Pick out every line in the listing below that contains the string "resolution", and copy each one.

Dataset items
** start **
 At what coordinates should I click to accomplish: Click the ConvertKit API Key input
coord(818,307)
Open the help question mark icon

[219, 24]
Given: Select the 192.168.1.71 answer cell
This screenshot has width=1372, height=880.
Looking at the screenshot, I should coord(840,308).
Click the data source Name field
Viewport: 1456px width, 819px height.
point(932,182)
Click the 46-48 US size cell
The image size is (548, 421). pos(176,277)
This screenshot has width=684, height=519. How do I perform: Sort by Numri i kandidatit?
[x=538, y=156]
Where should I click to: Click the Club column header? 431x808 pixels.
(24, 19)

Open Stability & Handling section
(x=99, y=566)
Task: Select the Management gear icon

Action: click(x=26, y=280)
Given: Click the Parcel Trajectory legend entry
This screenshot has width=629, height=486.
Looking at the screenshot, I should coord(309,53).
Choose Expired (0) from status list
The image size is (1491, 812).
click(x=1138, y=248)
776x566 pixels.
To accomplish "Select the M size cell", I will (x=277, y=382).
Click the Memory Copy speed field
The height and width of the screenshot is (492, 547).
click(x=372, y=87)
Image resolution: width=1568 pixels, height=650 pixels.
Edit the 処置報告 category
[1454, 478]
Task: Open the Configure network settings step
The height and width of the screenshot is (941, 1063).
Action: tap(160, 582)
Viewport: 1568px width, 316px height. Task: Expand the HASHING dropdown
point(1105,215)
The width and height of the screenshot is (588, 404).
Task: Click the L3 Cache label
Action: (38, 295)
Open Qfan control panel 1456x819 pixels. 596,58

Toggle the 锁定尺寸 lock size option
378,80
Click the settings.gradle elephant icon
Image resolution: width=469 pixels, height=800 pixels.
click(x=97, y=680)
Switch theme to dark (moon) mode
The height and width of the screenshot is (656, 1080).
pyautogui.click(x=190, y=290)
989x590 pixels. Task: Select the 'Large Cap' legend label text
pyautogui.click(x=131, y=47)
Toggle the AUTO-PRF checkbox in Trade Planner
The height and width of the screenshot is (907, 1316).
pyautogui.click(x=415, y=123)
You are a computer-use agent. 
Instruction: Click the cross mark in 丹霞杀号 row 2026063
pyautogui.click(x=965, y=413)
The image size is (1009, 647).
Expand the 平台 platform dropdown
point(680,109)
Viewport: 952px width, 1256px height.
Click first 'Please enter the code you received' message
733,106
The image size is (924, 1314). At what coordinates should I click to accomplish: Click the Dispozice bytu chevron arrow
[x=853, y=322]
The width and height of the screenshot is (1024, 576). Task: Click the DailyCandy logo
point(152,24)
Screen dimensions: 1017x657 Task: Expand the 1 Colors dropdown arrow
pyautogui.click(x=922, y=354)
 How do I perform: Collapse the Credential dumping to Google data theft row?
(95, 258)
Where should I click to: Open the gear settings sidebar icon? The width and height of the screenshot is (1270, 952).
** end **
• [Worked answer]:
Image resolution: width=1568 pixels, height=650 pixels.
Image resolution: width=469 pixels, height=800 pixels.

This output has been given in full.